#### WHAT NEEDS TO BE DONE
Please copy the data below word for word, from its very first line through the line that contains "pyautogui.click(x=1383, y=174)".

========================================================================

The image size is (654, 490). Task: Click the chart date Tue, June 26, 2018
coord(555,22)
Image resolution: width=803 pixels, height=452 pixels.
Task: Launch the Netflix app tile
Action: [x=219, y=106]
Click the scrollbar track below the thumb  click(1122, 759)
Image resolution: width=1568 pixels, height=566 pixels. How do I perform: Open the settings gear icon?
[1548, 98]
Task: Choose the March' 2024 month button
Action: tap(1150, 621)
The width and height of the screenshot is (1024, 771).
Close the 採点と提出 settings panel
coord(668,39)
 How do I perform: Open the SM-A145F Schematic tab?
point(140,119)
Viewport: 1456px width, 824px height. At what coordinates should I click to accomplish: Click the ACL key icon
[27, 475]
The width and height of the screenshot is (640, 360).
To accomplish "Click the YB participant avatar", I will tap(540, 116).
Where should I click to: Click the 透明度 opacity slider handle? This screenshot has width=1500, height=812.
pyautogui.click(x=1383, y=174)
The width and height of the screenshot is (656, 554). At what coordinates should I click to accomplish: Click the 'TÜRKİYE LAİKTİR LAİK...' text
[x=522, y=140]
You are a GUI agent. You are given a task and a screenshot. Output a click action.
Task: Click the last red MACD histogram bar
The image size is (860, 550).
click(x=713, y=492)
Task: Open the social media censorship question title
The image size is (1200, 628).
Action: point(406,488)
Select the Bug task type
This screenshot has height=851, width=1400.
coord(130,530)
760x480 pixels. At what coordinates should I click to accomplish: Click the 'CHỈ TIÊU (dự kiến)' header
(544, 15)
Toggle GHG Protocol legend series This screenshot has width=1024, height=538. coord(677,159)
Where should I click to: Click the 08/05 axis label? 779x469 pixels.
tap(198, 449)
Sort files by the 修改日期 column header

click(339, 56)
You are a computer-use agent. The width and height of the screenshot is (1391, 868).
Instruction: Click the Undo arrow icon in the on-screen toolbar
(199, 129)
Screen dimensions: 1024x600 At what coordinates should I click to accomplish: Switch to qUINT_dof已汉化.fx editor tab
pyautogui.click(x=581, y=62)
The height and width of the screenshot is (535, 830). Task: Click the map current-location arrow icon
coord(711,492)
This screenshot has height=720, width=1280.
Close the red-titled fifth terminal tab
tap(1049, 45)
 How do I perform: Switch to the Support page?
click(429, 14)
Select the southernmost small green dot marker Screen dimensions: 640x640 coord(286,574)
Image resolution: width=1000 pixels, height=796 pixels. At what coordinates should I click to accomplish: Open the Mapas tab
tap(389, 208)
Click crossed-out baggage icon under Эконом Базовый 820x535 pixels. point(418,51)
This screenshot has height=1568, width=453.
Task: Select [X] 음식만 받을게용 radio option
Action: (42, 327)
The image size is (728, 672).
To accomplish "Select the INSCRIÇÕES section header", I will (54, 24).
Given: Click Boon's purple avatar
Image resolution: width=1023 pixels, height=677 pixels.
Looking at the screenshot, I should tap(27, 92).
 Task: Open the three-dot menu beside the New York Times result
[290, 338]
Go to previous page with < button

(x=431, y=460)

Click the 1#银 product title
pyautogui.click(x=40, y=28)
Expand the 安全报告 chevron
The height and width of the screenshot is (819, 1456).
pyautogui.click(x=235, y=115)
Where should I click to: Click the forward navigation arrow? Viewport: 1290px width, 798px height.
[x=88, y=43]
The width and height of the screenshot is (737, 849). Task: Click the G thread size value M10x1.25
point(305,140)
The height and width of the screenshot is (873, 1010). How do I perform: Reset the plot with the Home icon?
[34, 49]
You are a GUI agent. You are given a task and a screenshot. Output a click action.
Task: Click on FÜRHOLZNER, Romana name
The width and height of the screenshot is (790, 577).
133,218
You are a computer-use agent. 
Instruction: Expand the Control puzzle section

========================================================================

#### FINAL RESULT
The image size is (654, 490). Task: Click the chart date Tue, June 26, 2018
coord(555,22)
Image resolution: width=803 pixels, height=452 pixels.
Task: Launch the Netflix app tile
Action: [x=219, y=106]
Click the scrollbar track below the thumb  click(1122, 759)
Image resolution: width=1568 pixels, height=566 pixels. How do I perform: Open the settings gear icon?
[1548, 98]
Task: Choose the March' 2024 month button
Action: tap(1150, 621)
The width and height of the screenshot is (1024, 771).
Close the 採点と提出 settings panel
coord(668,39)
 How do I perform: Open the SM-A145F Schematic tab?
point(140,119)
Viewport: 1456px width, 824px height. At what coordinates should I click to accomplish: Click the ACL key icon
[27, 475]
The width and height of the screenshot is (640, 360).
To accomplish "Click the YB participant avatar", I will tap(540, 116).
Where should I click to: Click the 透明度 opacity slider handle? This screenshot has width=1500, height=812.
pyautogui.click(x=1383, y=174)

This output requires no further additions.